Items from a data source:
····················

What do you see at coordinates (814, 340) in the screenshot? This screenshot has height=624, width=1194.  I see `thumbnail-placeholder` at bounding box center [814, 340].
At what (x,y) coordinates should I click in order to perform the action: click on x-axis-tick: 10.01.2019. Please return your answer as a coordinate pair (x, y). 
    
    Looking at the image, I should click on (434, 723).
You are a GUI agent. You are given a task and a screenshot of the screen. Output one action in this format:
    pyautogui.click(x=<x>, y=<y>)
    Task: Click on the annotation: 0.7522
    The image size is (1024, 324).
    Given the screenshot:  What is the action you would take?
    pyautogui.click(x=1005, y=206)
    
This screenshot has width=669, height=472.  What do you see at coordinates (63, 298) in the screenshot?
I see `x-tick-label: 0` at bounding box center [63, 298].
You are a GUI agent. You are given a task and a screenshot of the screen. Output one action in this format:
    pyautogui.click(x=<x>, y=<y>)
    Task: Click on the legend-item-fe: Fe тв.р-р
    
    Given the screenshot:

····················

Format the lines above as a JSON list of strings with one string per line, leaving out any blank lines.

*Result for this exercise*.
[
  "What do you see at coordinates (814, 340) in the screenshot? This screenshot has height=624, width=1194.  I see `thumbnail-placeholder` at bounding box center [814, 340].",
  "At what (x,y) coordinates should I click in order to perform the action: click on x-axis-tick: 10.01.2019. Please return your answer as a coordinate pair (x, y). ",
  "    Looking at the image, I should click on (434, 723).",
  "You are a GUI agent. You are given a task and a screenshot of the screen. Output one action in this format:",
  "    pyautogui.click(x=<x>, y=<y>)",
  "    Task: Click on the annotation: 0.7522",
  "    The image size is (1024, 324).",
  "    Given the screenshot:  What is the action you would take?",
  "    pyautogui.click(x=1005, y=206)",
  "This screenshot has width=669, height=472.  What do you see at coordinates (63, 298) in the screenshot?",
  "I see `x-tick-label: 0` at bounding box center [63, 298].",
  "You are a GUI agent. You are given a task and a screenshot of the screen. Output one action in this format:",
  "    pyautogui.click(x=<x>, y=<y>)",
  "    Task: Click on the legend-item-fe: Fe тв.р-р",
  "    Given the screenshot:"
]